Romney Wins the Super Tuesday Delegate Battle Most Delegates in Super Tuesday Contests
Mitt Romney has won a majority of the delegates available on Super Tuesday , even as he and Rick Santorum remain deadlocked in Ohio.
So far, ABC News estimates that Romney has won 213 delegates. Rick Santorum (84) and Newt Gingrich (74) follow, with Ron Paul (22) tailing. The 10 Super Tuesday states will send a combined 437 delegates to the Republican National Convention in Tampa, Fla., in August, though not all of those delegates will be awarded to candidates tonight.
ABC News projects Romney to have won Massachusetts, Virginia, Vermont, Idaho, and Alaska. He has collected 38 delegates from Massachusetts, out of 41 total delegates from that state; all of Idaho's 32 delegates; 43 from Virginia, out of 49 total; nine from Vermont, out of 17 total; and eight from Alaska, out of 27 total. He also won 13 in Oklahoma, 10 in Tennessee, 14 in Georgia, and 35 in Ohio. Some of those counts could climb as more votes come in.
Meantime, Gingrich kept his campaign alive with a swift decision in his home state of Georgia , good for 48 delegates, out of 76 total in the state available. The former speaker of the house will be getting Secret Service protection beginning tomorrow.
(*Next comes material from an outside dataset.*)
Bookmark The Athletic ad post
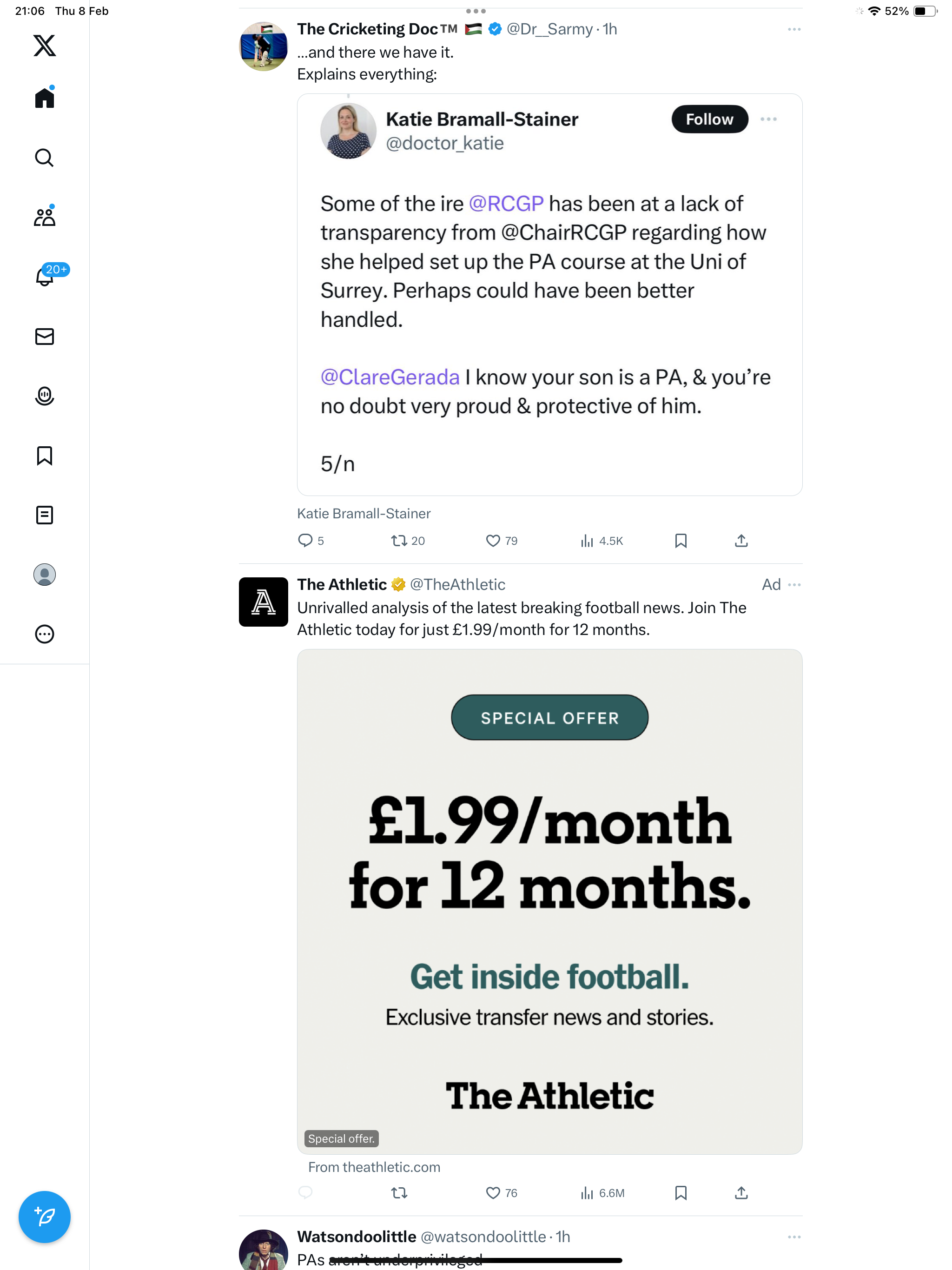Image resolution: width=952 pixels, height=1270 pixels. click(681, 1193)
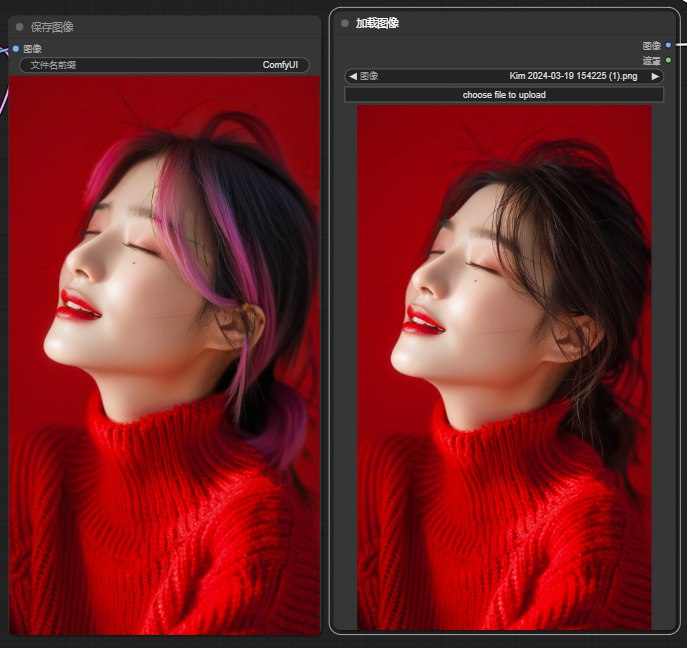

ABC News also projects that Santorum has won Oklahoma, Tennessee, and North Dakota. So far, Santorum has won 14 from Oklahoma; he has taken 25 delegates from Tennessee, out of the 58 that state has on offer tonight. Santorum won the backing of an estimated 11 unbound delegates from North Dakota, out of 28 total from that state, according to ABC's projection.
There is no projected decision yet for Ohio, where Romney (35) holds the edge over Santorum (25) in the state's 66 total delegates.
Those numbers will change as more votes are tallied in Ohio.
Judging delegate expectations is a difficult business.
By rule, each state is allowed to devise its own rules, and all those rules differ from one another in subtle or radical ways. To accurately predict who will win which delegates where, one has to know how each congressional district will vote, whether certain candidates will meet 15 percent or 20 percent thresholds in districts and states, and whether some states will become winner-take-all if enough votes go to the leader. Not all of the 437 Super Tuesday delegates will be "awarded," as most states will send three party officials to the national convention as unbound delegates. The nuances go on.
If no candidate reaches 1,144 delegates by August, Republicans will decide their nominee on the floor of their national convention in Tampa, Fla. With Romney in a commanding lead, a big question surrounding delegates is: Can Romney's competitors perform well enough, and stay in the race long enough, to keep him from reaching 1,144 and force a convention fight?